Bob Keeshan, more popularly known to 50’s-60’s kids as Captain Kangaroo, liked what he saw in Play-Doh as a kid’s toy. He agreed to feature the novel compound 3 times a week on his popular TV show and his kid-based audience went crazy for it. Play-Doh soon went on to be featured on other popular kids show of the era, DingDong School and Romper Room. After that, the rest, as they say, is history. Play-Doh began to be sold in just about every store that carried kids’ toys and was a national success.
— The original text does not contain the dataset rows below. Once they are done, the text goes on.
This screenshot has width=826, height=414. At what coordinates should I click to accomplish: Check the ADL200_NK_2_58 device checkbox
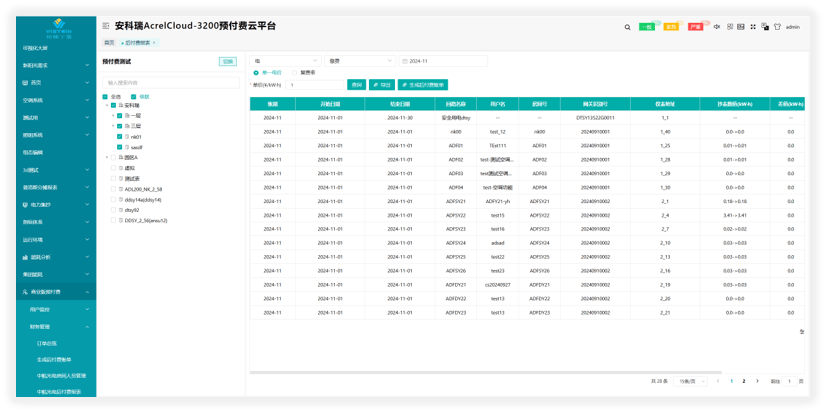(x=114, y=188)
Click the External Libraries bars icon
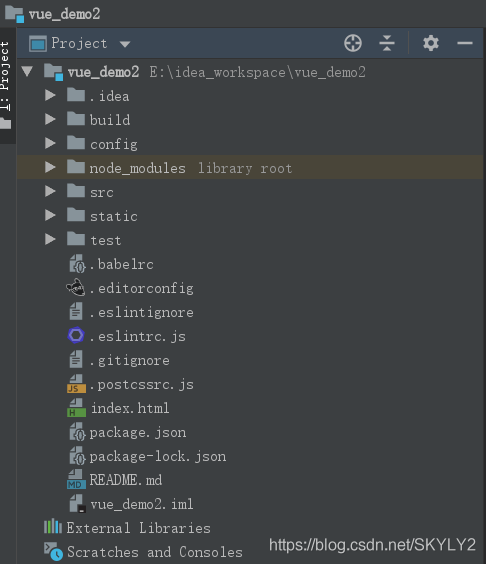This screenshot has width=486, height=564. [53, 527]
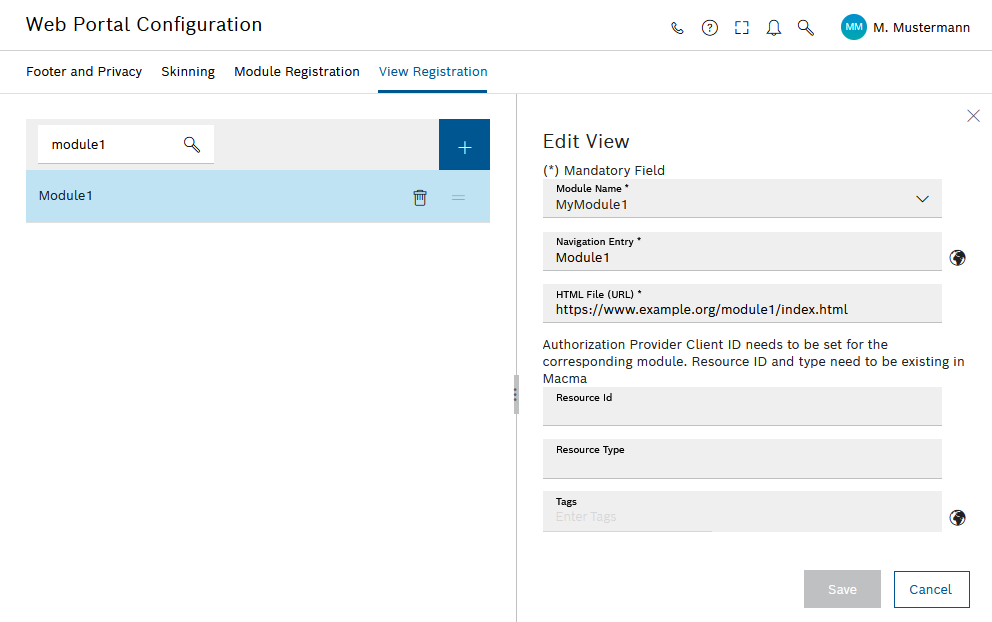
Task: Close the Edit View panel
Action: coord(973,116)
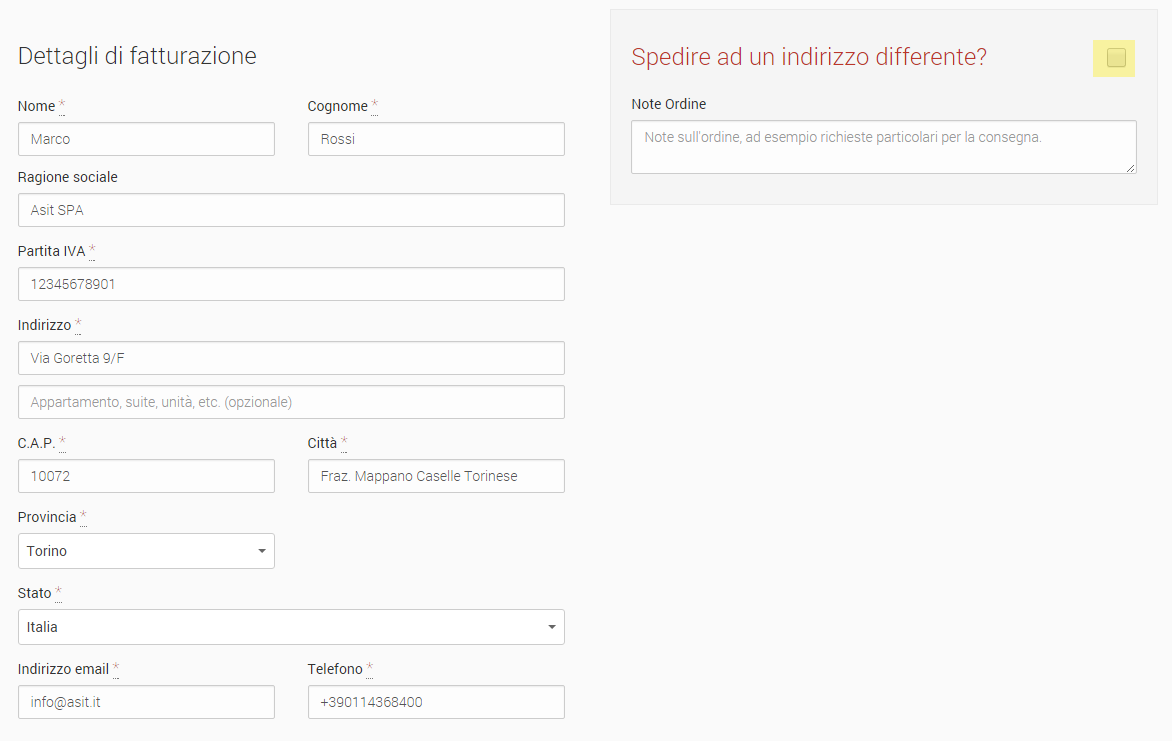
Task: Click the optional Appartamento, suite address field
Action: 292,402
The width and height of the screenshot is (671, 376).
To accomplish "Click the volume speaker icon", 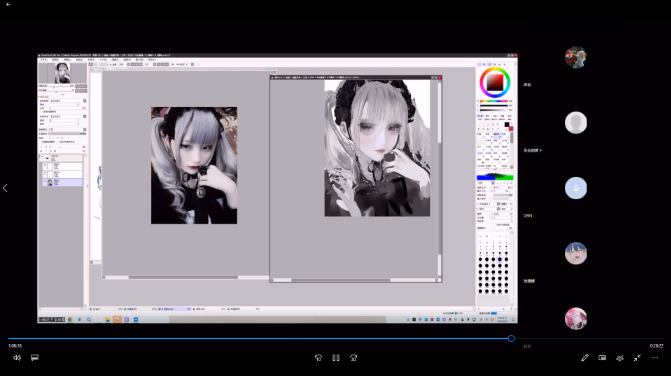I will click(x=17, y=358).
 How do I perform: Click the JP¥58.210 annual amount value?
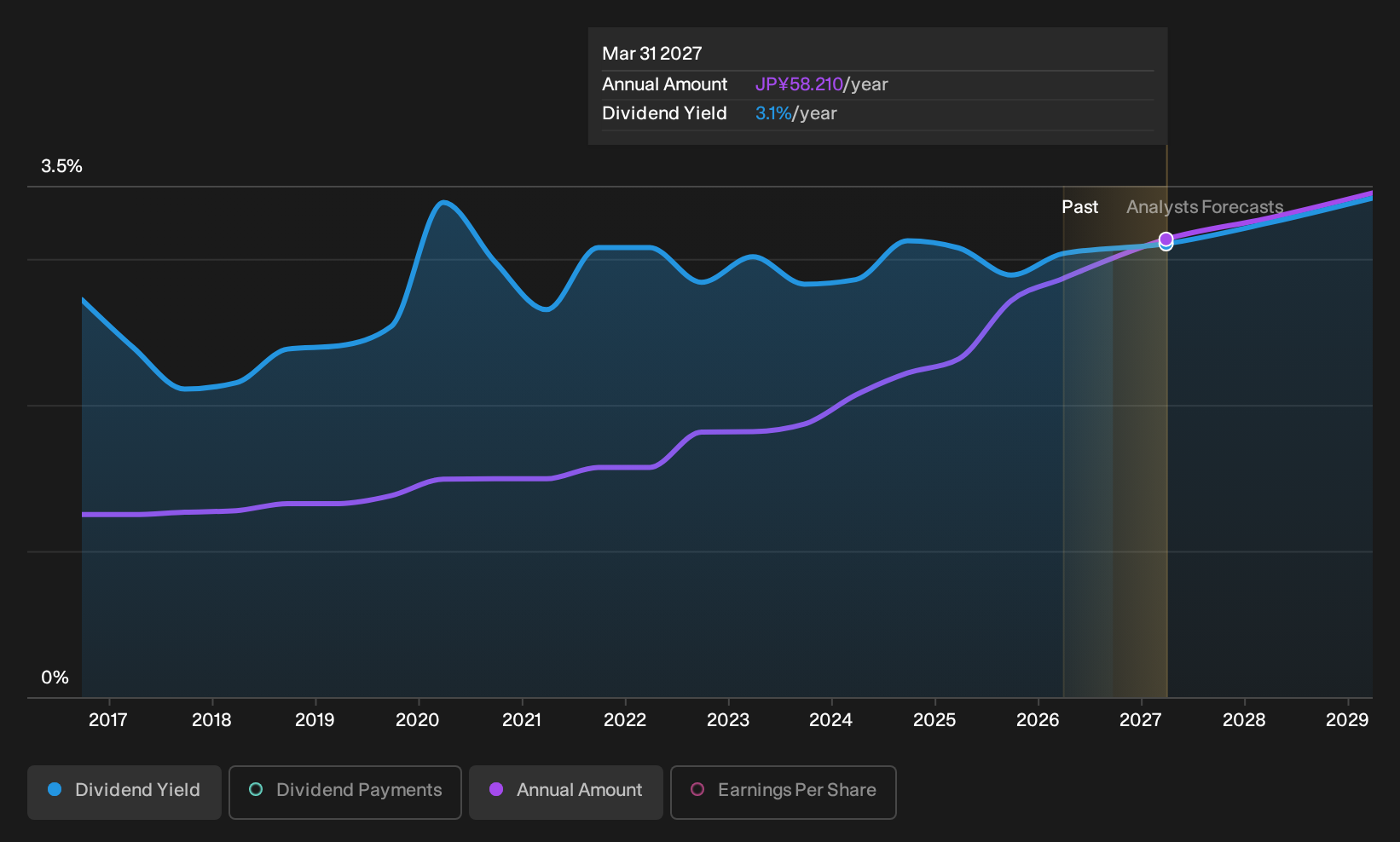(x=799, y=84)
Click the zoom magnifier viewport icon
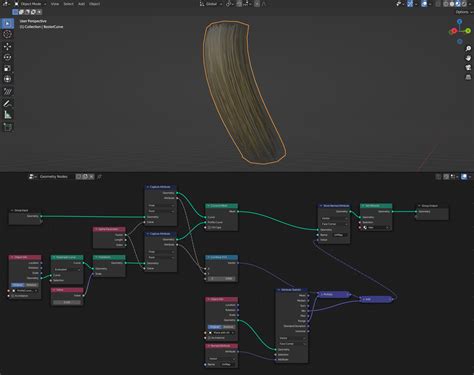The image size is (474, 375). (468, 48)
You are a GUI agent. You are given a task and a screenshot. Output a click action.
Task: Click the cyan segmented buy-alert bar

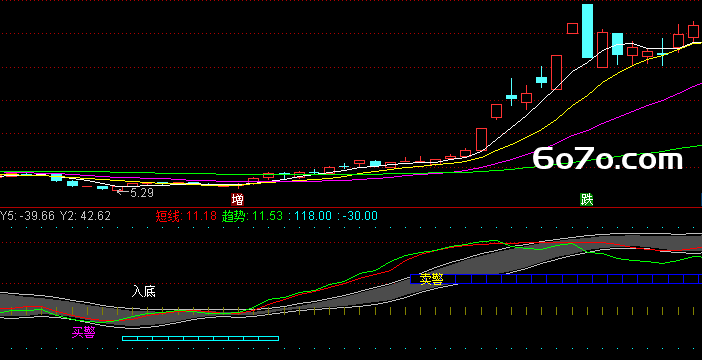(x=200, y=339)
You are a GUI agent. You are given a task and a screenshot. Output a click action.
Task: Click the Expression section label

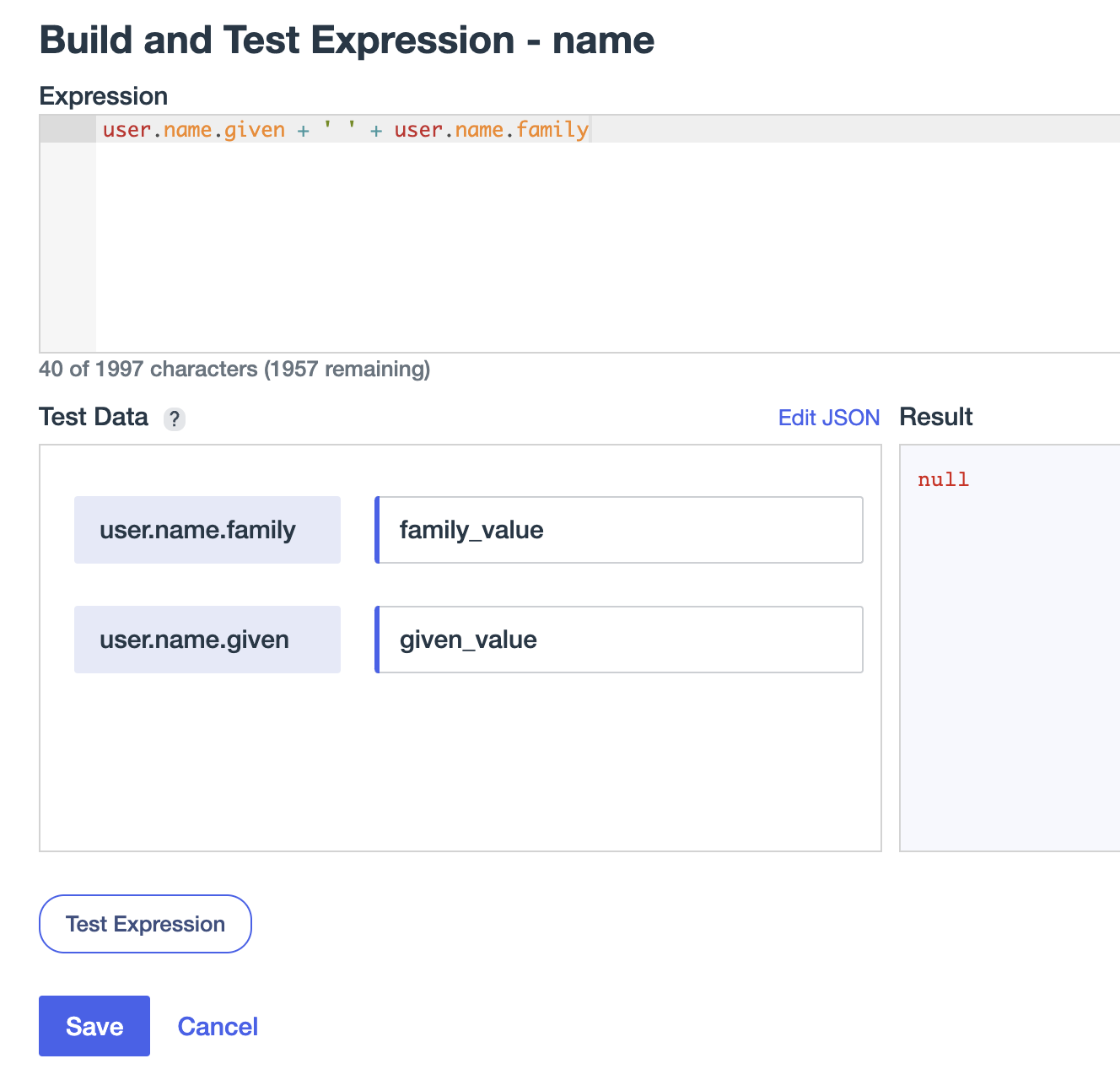tap(103, 96)
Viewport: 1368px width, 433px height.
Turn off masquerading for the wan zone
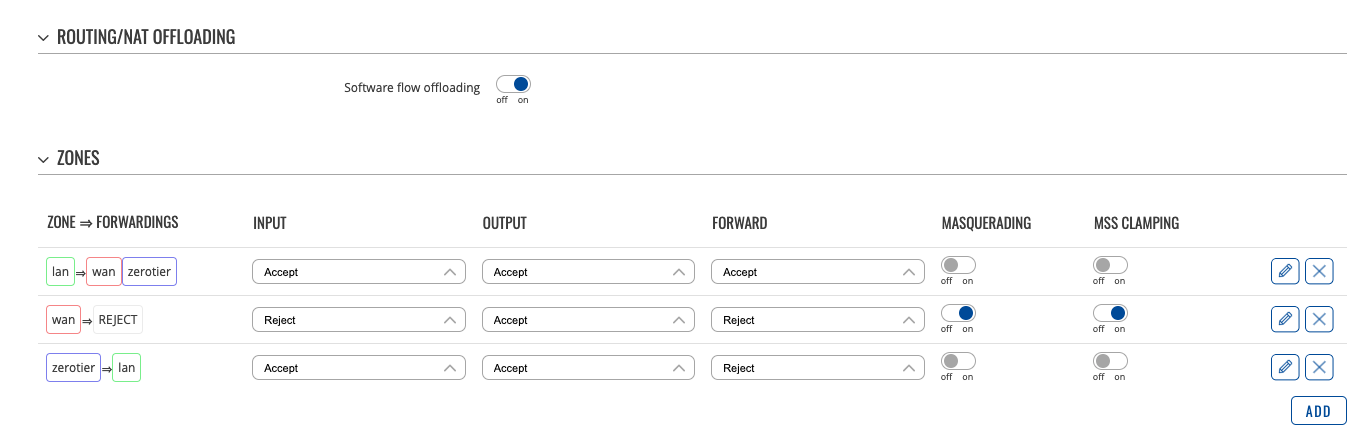coord(958,313)
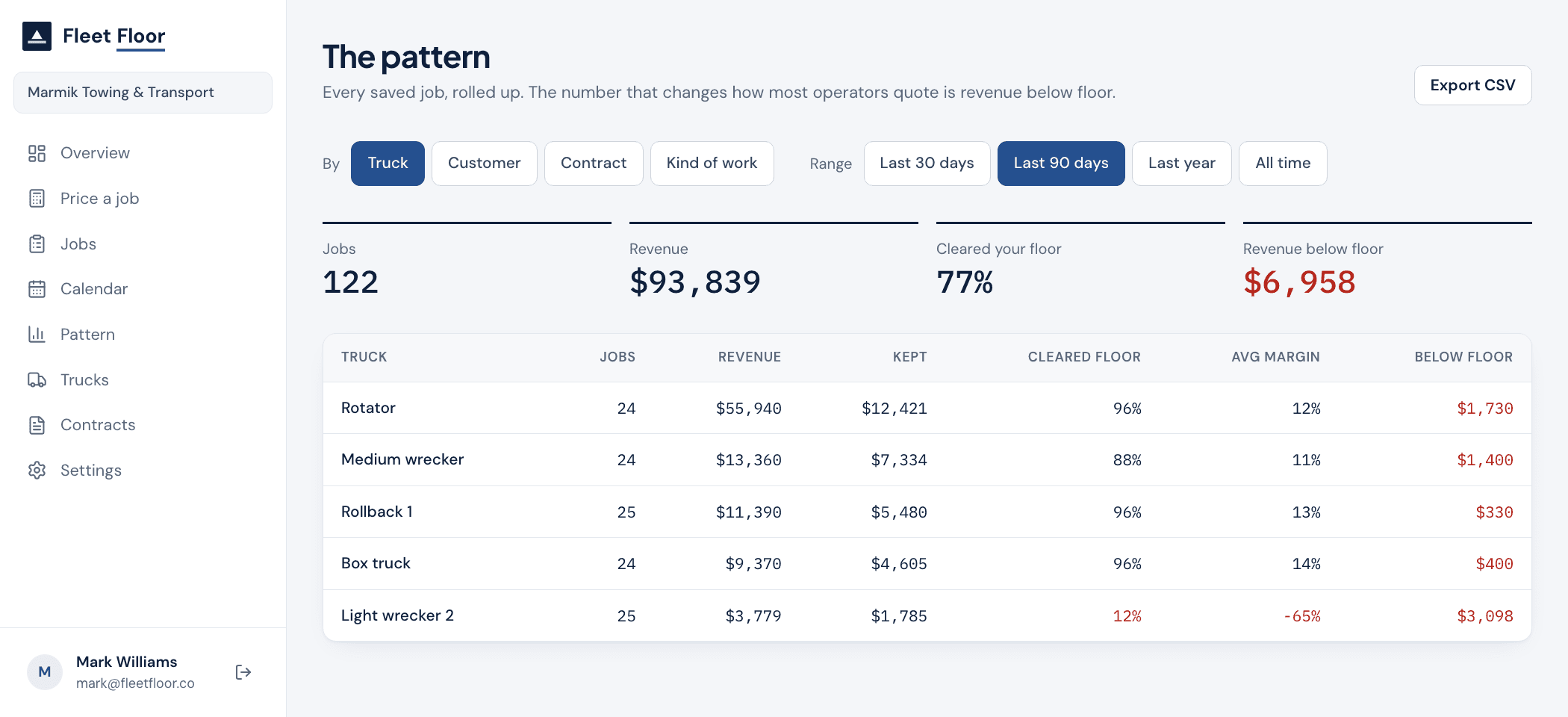Screen dimensions: 1568x717
Task: Click the Price a job calculator icon
Action: coord(37,199)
Play-Doh is still just as popular a kid’s toy today and has sold over 2 million tins of Play-Doh since. It commemorated it’s 50th anniversary a few years back in 2006 but Play-Doh Pete is still featured on the can, though he’s changed over the years from an elf to a young boy wearing a baseball cap. Today, there are several theme-based sets like Breakfast Time that includes a Play-Doh waffle iron that allows kids to make their own Play-Doh waffles; there’s Ice Cream Shoppe where kids can re-create a Play-Doh version of their favorite desserts; and the Movie Snacks set that re-creates movie-type candy and popcorn. But that’s not all…today, there’s even a National Play-Doh Day started by Hallmark Cards a few years back, which occurs every September 16. Happy Belated 50th Birthday, Play-Doh!